- Born: Betty Mary Smith 1897 Jefferson, Texas
- Died: 1980 El Paso, Texas
- Citizenship: United States
- Occupation: Librarian
- Employer: El Paso Public Library
- Known for: Bringing birth control and Planned Parenthood to El Paso, Texas.

= Betty Mary Goetting =

Librarian, women's rights activist in El Paso, Texas

Betty Mary Goetting (née Smith 1897–1980) was an American librarian, civic leader and women's rights activist. She is known for bringing Planned Parenthood to El Paso, Texas.

== Biography ==
Goetting was born 1897 in Jefferson, Texas. She and her family moved to El Paso in 1910. In 1913, she started working at the El Paso Public Library and became close to librarian, Maud Durlin Sullivan. In 1915, she graduated from El Paso High School and then went to California to attend the Riverside Library Service School in 1917.

Goetting was appointed as an assistant at the New York Reference Library in 1918. While in New York, Goetting got involved with the Women's Suffrage movement and the birth control movement. She returned to El Paso in 1919 and married Charles A. Goetting.

Goetting became very involved in social groups starting in the 1920s. Some of her involvement in the social world were merely for fun, like the Saturday Bridge Club. Goetting had other interests, such as history and reading. She created the first book club in El paso and co-founded the History Club in El Paso in 1926. Later, she became a charter member of the El Paso Historical Society (EPHS). She was a curator for EPHS for over 15 years. She was also a frequent contributor to their newsletter, Passwords.

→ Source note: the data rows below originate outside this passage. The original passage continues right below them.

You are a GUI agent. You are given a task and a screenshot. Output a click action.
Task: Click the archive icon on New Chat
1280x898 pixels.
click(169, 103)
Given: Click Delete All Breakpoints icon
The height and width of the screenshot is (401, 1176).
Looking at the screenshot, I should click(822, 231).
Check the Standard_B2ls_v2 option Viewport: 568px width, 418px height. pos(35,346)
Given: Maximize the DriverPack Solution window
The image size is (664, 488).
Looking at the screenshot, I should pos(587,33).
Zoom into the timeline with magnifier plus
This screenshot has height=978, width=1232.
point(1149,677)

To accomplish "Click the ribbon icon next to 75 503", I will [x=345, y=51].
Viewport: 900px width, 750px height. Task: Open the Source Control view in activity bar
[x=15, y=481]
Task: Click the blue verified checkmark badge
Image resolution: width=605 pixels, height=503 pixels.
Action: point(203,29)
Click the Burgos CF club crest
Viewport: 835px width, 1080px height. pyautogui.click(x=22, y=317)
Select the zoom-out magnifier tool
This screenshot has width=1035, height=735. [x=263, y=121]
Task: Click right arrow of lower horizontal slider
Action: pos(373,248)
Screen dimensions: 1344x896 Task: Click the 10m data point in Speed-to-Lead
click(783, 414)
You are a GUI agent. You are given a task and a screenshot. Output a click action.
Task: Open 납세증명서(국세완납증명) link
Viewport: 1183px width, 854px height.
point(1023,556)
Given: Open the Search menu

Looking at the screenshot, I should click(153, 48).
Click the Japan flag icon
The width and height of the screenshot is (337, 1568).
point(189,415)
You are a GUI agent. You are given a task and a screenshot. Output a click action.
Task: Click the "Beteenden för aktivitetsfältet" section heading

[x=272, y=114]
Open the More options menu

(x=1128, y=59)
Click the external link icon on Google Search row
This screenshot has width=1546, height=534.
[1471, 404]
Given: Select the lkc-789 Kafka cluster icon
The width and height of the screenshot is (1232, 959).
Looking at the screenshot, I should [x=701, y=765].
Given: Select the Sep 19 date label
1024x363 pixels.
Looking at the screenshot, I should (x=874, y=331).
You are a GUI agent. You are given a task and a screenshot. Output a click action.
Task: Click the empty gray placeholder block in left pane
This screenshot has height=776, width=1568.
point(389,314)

Goetting met Margaret Sanger in 1937 when she spoke "to a packed house" at the Paso del Norte Hotel. Sanger and Goetting became close, Goetting often hosting her at her home. Goetting recognized a need for birth control services in El Paso and wanted to start a clinic. She began to search for rental property, but "as soon as property owners knew what the property was to be used for, prices doubled." With the help of her family, the clergy and several doctors she finally set up the first clinic in 1937, called the El Paso Mother's Health Center (later Planned Parenthood Center of El Paso.) By 1938, they had helped 731 patients in under a year. Sanger wrote to Goetting that year, praising her work. 1939, they changed the name to the El Paso Birth Control Clinic. In 1940, she helped open an axillary clinic in 1940 and by 1954, she had three facilities and all of them affiliated with Planned Parenthood of America.

In 1966, she was presented with the National Margaret Sanger Award for her work in promoting birth control. In 1970, she received a Presidential Award for her work as a curator for the EPHS. Goetting continued to fight for women's access to birth control until her death in 1980. In 2009, Goetting was inducted into the Hall of Honor, presented by the El Paso County Historical Society.